On disc, Trent Reznor stitches 27 tracks into a continuous collage: dialogue bites, distorted TV audio, half-heard fragments of score. According to Wikipedia, he built the whole thing on a portable Pro Tools rig while touring with Nine Inch Nails, deliberately editing songs together in ways that do not appear in the film at all. The result is closer to a concept mix-tape than to a souvenir album. You can drop the disc in without seeing a frame and still feel the film’s moral nausea and black humour.
Genre-wise the album runs through phases that map very neatly onto the story’s emotional beats. Cohen’s apocalyptic folk and Cowboy Junkies’ narcotised rock colour the doomed romance. Surf twang (Duane Eddy), vintage country (Patsy Cline) and 60s girl-group pop underline the fake nostalgia of TV re-enactments. Gangsta rap (Dr. Dre, Tha Dogg Pound) and industrial (Nine Inch Nails, Lard) drive the armed rebellion in the prison. World and spiritual textures — Nusrat Fateh Ali Khan, Sergio Cervetti, Native American chanting — appear around the hallucinatory drug sequences and “visions” in the desert. Each style marks a rung on the ladder from fantasy to collapse.
How It Was Made
Oliver Stone’s film is already built like a collage: multiple film stocks, fake commercials, sitcom inserts, animated flashes, VHS grime, news footage. Stone and producer Jane Hamsher brought in Trent Reznor not just to pick songs but to treat the soundtrack as another experimental layer. As Wikipedia summarises, Reznor watched the film dozens of times on the road and then cut up songs, dialogue and effects into a single 75-minute piece, often fading directly between unrelated artists mid-track.
Reznor produced the album for Nothing / Interscope / Atlantic, using both new commissions and existing material. Nine Inch Nails contributed “Burn” and an extended, reworked “Something I Can Never Have”; Tha Dogg Pound delivered “What Would U Do?”; Juliette Lewis recorded “Born Bad” in character as Mallory. Several pieces, like the “Sex Is Violent” collage (Jane’s Addiction and Diamanda Galás) and “Hungry Ants” (built around Barry Adamson cues), exist only in this edited form on the album.
On the film side, Stone and his music editors used far more music than the CD could hold. The theatrical mix jumps through Rage Against the Machine, The Specials, Marilyn Manson, Melvins, Peter Gabriel, Barry Adamson and library cues during the infamous “I Love Mallory” sitcom sequence and the Super Bowl prison riot. The Tarantino.info extended soundtrack guide tracks more than 50 cues in order, many of which never made the commercial release. Reznor’s job was not to be complete; it was to bottle the overall sensation.

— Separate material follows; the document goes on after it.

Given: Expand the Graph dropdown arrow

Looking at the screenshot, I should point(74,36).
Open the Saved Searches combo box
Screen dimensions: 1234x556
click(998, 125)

Technically, the album also prefigures the later Reznor/Ross film scores. Drum loops and drones link otherwise unrelated tracks, and spoken-word fragments — especially Russell Means’ “I Will Take You Home” — act as thematic glue. That approach, more curator than traditional composer, turned out to be surprisingly influential on later 90s soundtracks that tried similar mixtape-collage tricks.
Tracks & Scenes
Below are selected songs and how they play in the film, focusing on major emotional beats rather than a full cue sheet.
“Waiting for the Miracle” — Leonard Cohen
Where it plays: Heard first in the opening diner sequence as Mickey and Mallory size up the rednecks who are harassing her at the counter, and again in a motel-room interlude. Cohen’s weary voice leaks in under the jukebox rock, then takes over as the couple drive away across the desert. The song is non-diegetic, drifting over slowed-down images and jump cuts of the killings and aftermath.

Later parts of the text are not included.